* _What you are asked to do_
Reproduce all of the lines below word for word, leaving the pictures out of your answer.

* _Data for locating words and elements_
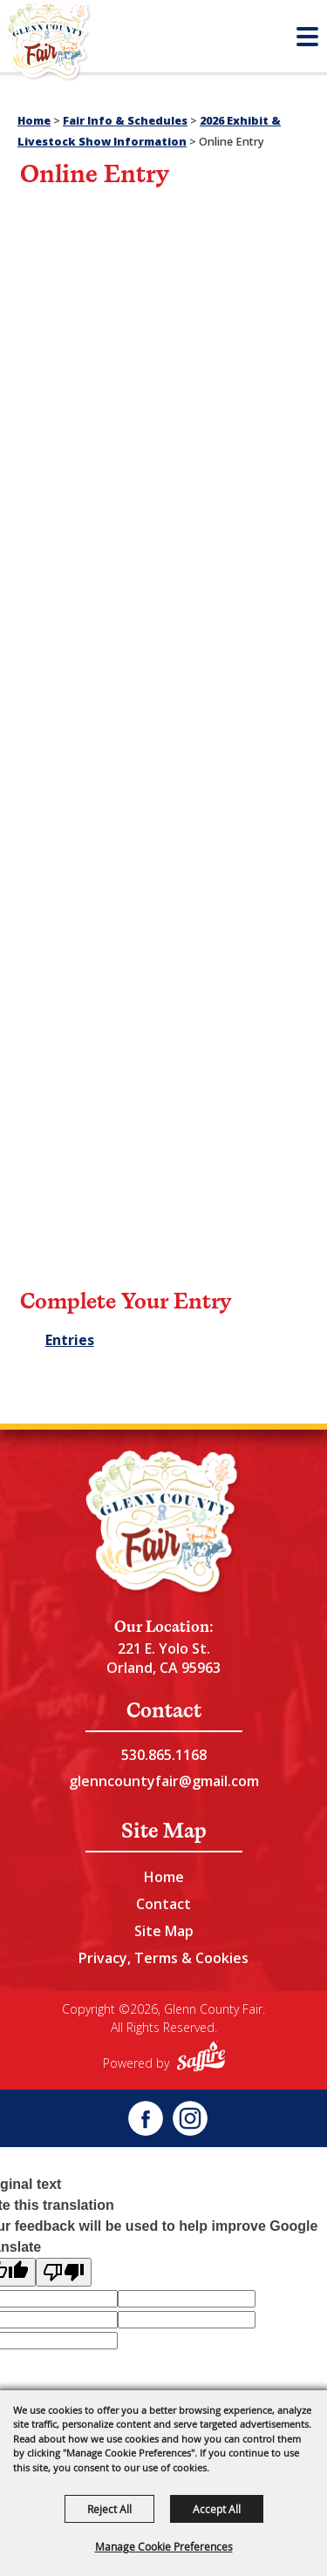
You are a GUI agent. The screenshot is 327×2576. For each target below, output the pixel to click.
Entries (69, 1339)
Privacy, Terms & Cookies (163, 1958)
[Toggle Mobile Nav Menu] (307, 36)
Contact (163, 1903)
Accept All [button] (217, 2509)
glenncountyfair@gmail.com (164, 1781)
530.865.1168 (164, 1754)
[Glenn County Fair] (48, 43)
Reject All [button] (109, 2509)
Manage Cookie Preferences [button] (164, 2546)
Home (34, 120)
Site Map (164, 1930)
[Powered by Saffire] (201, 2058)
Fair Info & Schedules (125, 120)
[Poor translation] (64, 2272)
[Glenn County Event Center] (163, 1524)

* _Result of this exercise_
You are a GUI agent. The screenshot is 327×2576. For each target below, output the pixel to click.
Entries (69, 1339)
Privacy, Terms & Cookies (163, 1958)
[Toggle Mobile Nav Menu] (307, 36)
Contact (163, 1903)
Accept All [button] (217, 2509)
glenncountyfair@gmail.com (164, 1781)
530.865.1168 (164, 1754)
[Glenn County Fair] (48, 43)
Reject All [button] (109, 2509)
Manage Cookie Preferences [button] (164, 2546)
Home (34, 120)
Site Map (164, 1930)
[Powered by Saffire] (201, 2058)
Fair Info & Schedules (125, 120)
[Poor translation] (64, 2272)
[Glenn County Event Center] (163, 1524)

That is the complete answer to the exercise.